Directions for this task: Could you copy out all of the entries exactly?

(Entries taken from a collection)
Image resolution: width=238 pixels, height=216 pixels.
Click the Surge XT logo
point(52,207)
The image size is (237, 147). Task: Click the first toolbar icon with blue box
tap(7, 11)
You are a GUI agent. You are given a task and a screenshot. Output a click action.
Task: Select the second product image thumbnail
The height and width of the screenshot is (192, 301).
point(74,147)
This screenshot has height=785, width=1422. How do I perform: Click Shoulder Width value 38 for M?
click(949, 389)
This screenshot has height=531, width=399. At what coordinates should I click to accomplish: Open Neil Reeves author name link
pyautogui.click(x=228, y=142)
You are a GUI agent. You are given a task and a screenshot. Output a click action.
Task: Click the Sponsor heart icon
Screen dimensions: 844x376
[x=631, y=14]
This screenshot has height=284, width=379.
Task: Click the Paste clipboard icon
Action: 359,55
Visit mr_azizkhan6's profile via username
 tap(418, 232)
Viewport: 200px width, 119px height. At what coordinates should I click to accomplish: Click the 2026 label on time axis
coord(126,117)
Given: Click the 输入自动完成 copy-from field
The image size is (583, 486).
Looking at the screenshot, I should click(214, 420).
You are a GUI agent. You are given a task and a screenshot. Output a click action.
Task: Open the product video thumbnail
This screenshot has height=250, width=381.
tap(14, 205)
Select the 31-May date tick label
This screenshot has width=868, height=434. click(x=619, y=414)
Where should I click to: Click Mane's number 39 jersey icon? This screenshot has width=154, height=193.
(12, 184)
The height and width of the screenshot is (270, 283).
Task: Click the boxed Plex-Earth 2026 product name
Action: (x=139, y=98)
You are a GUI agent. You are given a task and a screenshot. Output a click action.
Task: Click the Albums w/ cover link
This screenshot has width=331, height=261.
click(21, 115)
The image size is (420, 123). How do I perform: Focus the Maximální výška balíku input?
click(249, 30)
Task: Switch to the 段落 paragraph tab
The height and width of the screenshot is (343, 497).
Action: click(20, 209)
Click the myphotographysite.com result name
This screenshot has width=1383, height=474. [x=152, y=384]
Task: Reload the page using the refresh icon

Solved exercise:
Image resolution: width=238 pixels, height=216 pixels.
Click the Surge XT logo
point(52,207)
The image size is (237, 147). Task: Click the first toolbar icon with blue box
tap(7, 11)
You are a GUI agent. You are given a task and a screenshot. Output a click action.
Task: Select the second product image thumbnail
The height and width of the screenshot is (192, 301).
point(74,147)
This screenshot has height=785, width=1422. How do I perform: Click Shoulder Width value 38 for M?
click(949, 389)
This screenshot has height=531, width=399. At what coordinates should I click to accomplish: Open Neil Reeves author name link
pyautogui.click(x=228, y=142)
You are a GUI agent. You are given a task and a screenshot. Output a click action.
Task: Click the Sponsor heart icon
Screen dimensions: 844x376
[x=631, y=14]
This screenshot has height=284, width=379.
Task: Click the Paste clipboard icon
Action: 359,55
Visit mr_azizkhan6's profile via username
 tap(418, 232)
Viewport: 200px width, 119px height. At what coordinates should I click to accomplish: Click the 2026 label on time axis
coord(126,117)
Given: Click the 输入自动完成 copy-from field
The image size is (583, 486).
Looking at the screenshot, I should click(214, 420).
You are a GUI agent. You are given a task and a screenshot. Output a click action.
Task: Open the product video thumbnail
This screenshot has height=250, width=381.
tap(14, 205)
Select the 31-May date tick label
This screenshot has width=868, height=434. click(x=619, y=414)
Where should I click to: Click Mane's number 39 jersey icon? This screenshot has width=154, height=193.
(12, 184)
The height and width of the screenshot is (270, 283).
Task: Click the boxed Plex-Earth 2026 product name
Action: (x=139, y=98)
You are a GUI agent. You are given a task and a screenshot. Output a click action.
Task: Click the Albums w/ cover link
This screenshot has width=331, height=261.
click(21, 115)
The image size is (420, 123). How do I perform: Focus the Maximální výška balíku input?
click(249, 30)
Task: Switch to the 段落 paragraph tab
The height and width of the screenshot is (343, 497).
Action: click(20, 209)
Click the myphotographysite.com result name
This screenshot has width=1383, height=474. [x=152, y=384]
Task: Reload the page using the refresh icon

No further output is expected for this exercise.